The Guardian released a statement yesterday confirming that Dehghan arrived safely in the United Kingdom, and that the paper is “looking into the circumstances with more detail,” the journalist posted on Twitter. The statement did not provide any information about the reasons behind the journalist’s expulsion.
The Guardian told CPJ in an email that it had nothing to add to its statement.
Government spokesman Mustapha Khalfi did not immediately respond to CPJ’s email requesting comment. Tel Quel cited an unnamed Moroccan government official as saying that authorities deported the journalist because he failed to obtain required credentials.
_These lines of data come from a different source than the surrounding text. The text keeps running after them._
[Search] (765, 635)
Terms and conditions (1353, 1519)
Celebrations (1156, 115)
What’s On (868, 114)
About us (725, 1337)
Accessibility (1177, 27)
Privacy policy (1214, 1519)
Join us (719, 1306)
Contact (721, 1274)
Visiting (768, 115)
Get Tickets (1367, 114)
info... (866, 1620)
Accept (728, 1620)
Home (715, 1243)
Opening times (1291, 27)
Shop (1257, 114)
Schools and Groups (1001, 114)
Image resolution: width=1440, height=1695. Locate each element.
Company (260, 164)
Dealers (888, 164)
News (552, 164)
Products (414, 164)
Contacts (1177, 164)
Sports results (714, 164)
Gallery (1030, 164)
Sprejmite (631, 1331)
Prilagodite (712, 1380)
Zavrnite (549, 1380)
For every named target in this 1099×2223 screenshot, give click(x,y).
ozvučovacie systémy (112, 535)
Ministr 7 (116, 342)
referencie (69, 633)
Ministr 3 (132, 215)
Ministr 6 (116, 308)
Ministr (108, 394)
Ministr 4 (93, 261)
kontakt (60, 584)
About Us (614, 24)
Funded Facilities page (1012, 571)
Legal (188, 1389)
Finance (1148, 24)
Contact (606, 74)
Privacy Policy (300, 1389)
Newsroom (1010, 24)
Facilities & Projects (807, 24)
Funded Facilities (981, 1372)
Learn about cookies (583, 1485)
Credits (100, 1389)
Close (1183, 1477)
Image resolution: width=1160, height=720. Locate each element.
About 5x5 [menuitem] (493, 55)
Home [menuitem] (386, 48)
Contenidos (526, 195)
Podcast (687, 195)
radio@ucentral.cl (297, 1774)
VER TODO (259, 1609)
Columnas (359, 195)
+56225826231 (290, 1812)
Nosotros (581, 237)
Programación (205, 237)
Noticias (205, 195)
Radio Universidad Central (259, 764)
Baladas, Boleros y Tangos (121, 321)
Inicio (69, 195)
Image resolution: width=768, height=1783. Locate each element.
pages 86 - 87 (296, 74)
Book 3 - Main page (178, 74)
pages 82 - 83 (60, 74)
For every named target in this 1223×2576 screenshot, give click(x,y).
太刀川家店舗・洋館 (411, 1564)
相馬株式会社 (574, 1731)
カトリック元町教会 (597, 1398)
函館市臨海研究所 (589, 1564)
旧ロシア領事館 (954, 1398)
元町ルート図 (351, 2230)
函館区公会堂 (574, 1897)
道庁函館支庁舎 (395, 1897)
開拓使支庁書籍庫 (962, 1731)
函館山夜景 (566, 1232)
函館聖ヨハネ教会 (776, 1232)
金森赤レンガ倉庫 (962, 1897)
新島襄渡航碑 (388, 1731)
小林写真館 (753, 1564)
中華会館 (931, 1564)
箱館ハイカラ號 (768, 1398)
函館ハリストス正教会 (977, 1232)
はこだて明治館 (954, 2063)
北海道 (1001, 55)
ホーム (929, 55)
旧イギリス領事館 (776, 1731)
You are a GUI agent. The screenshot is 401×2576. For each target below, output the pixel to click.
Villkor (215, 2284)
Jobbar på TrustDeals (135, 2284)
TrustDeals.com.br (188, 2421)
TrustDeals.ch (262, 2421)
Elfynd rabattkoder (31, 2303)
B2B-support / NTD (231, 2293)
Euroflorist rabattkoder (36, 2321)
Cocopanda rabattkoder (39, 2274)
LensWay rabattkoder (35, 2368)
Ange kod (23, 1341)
In July, Moroccan authorities arrested and deported José Luis Navazo, director of the Spanish publication El Correo Diplomatico and a reporter for the site Fernando Sanz, while reporting on Al-Hirak al-Shaabi, CPJ documented at the time. Authorities also deported Djamel Alilat, a reporter for the daily Algerian newspaper Al-Watan, after he covered protests in Al-Nador in June, also in the Rif region, according to media reports.
Northern Morocco has been the site of protests since October 2016, when a fishmonger was crushed to death inside a garbage truck while trying to retrieve fish that police had confiscated from him, according to news reports.